Contributions to the Supervisors on Supervision Stocktake
What is the relationship between culture and governance and how does ambiguity about that relationship contribute to uncertainty?
“Culture feels more fundamental than governance; governance is the outward-facing mechanism, while culture accounts for attitudes toward responsibility and accountability — for instance, do individuals truly own outcomes, or do committees diffuse that?”
How is supervision made more challenging by a reliance on judgment?
“I’ve seen organizations where committees are created to ‘oversee’ a function that’s underperforming, but then the committee undermines individual accountability. Sometimes you create the committee because the individual is failing, and you won’t deal with it.
Government adds another dynamic: historically, government jobs have been treated as a property right of sorts — it’s difficult to remove people in government jobs, even when their performance is demonstrably inadequate.
That breeds risk-aversion: the surest way to lose your ‘property’ is to take a risk and get it wrong. So inaction becomes the safest choice — especially in licensing, bank M&A, or anytime someone asks for a decision. ‘No response’ is common.
But inaction compounds risk; deferring decisions does not eliminate risk, it builds it. These are incentives problems, not ‘bad people.’ The incentives produce a culture that struggles to act with speed and clarity. Some of this is changing, but the legacy mindset is real.”
How can supervisory culture be made more proactive and effective in connection with evaluating culture-related risk matters?

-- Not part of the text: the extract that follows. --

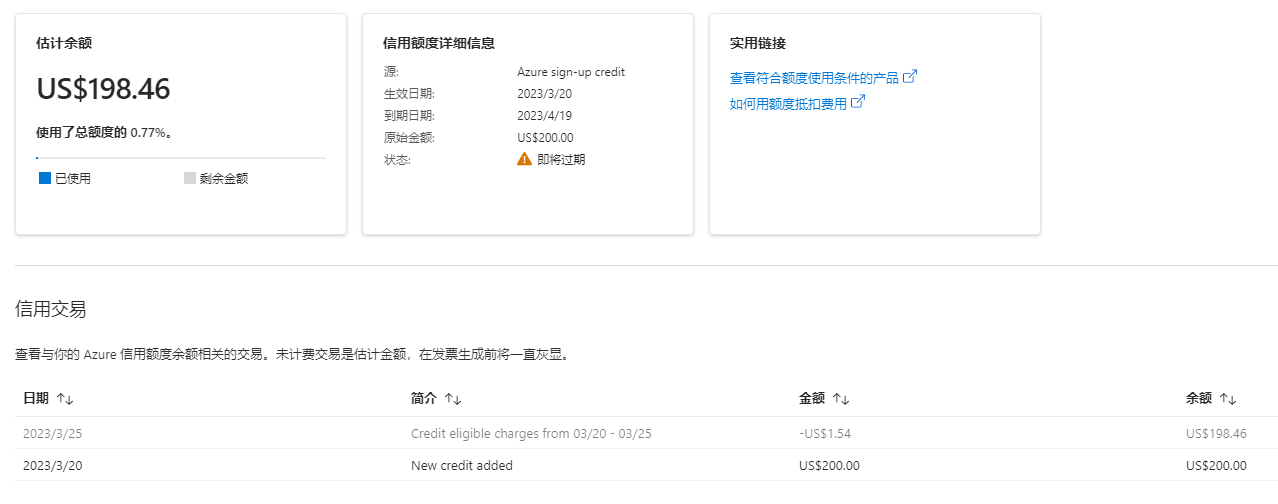Open the 如何用额度抵扣费用 help link

click(x=788, y=103)
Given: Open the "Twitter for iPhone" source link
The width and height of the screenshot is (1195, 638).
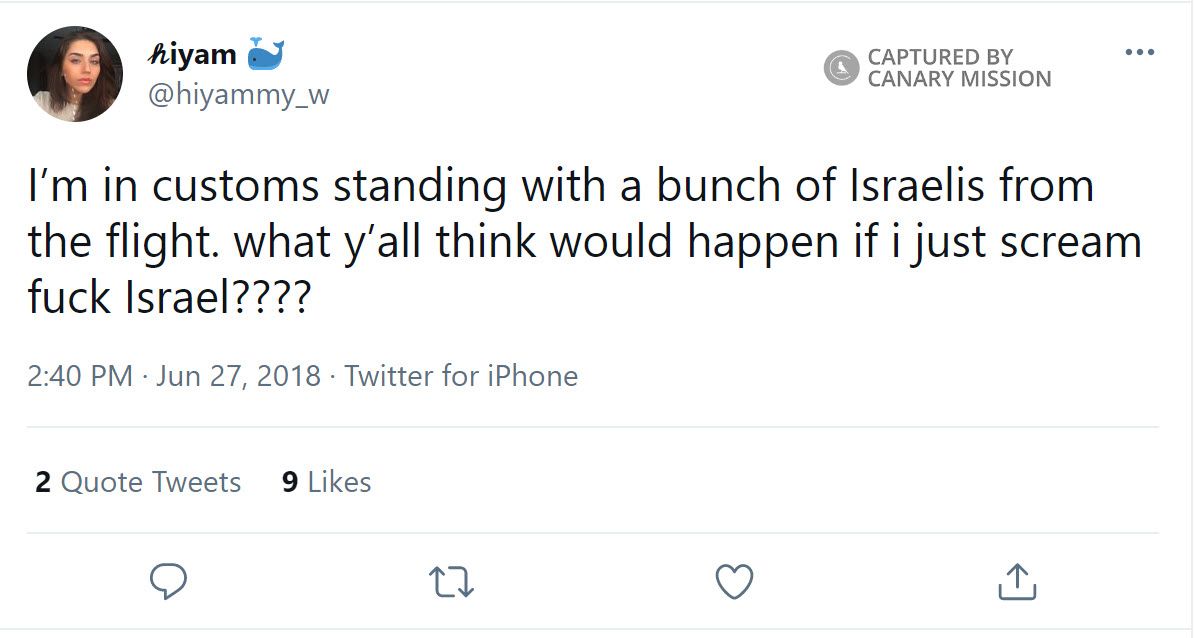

“I lived through the pre-2008 approach and have watched the post-Crisis shift in supervision. To over-generalize, the post-2008 supervisory culture has been in a defensive posture.
We’ve tried to focus on everything for fear of missing anything — and by doing that, we often focus on nothing.
We have limited resources — time, attention, exam teams — yet we’ve sometimes lacked the confidence to concentrate on what actually matters, the wisdom to know the difference between what matters and what doesn’t, and the self-restraint to avoid distracting management and boards with the things that don’t matter.
The result: our message gets lost, and I’m not sure we always know what truly matters because we’re busy covering ourselves. I’ve heard repeatedly, even in my short time here, that examiners are afraid of being criticized for missing something, so the process becomes an exercise in ‘CYA.’ That’s a cultural shortcoming. You saw elements of that in SVB supervision — lack of focus, hesitation to decide, to escalate — though that shades into governance, too.
There’s also an extremely low risk tolerance among regulators. No one wants to be wrong, and somewhere along the way the public came to believe supervision should prevent all bank failures — which is neither the law nor realistic. We must restore confidence in teams to focus on the few things that matter and back them when they do.”
What systems and structures are needed to help supervisors and firms alike to find, evaluate, and easily adopt new technologies and methods as they come available?
“With regard to the CAMELS rating system, my initial instinct is that management and governance weaknesses ultimately surface in the quantitative elements — capital, asset quality, earnings, liquidity, sensitivity. They’re often early warnings further up the causal chain.
The farther out you are on that causal chain, the harder it is to measure consistently. But over time, the problems that we seek to capture with the “M” rating (Management Quality) flow through to the quantitative elements.
I’m open-minded about metrics, but it’s genuinely difficult work. Those are my initial thoughts as I continue to learn.”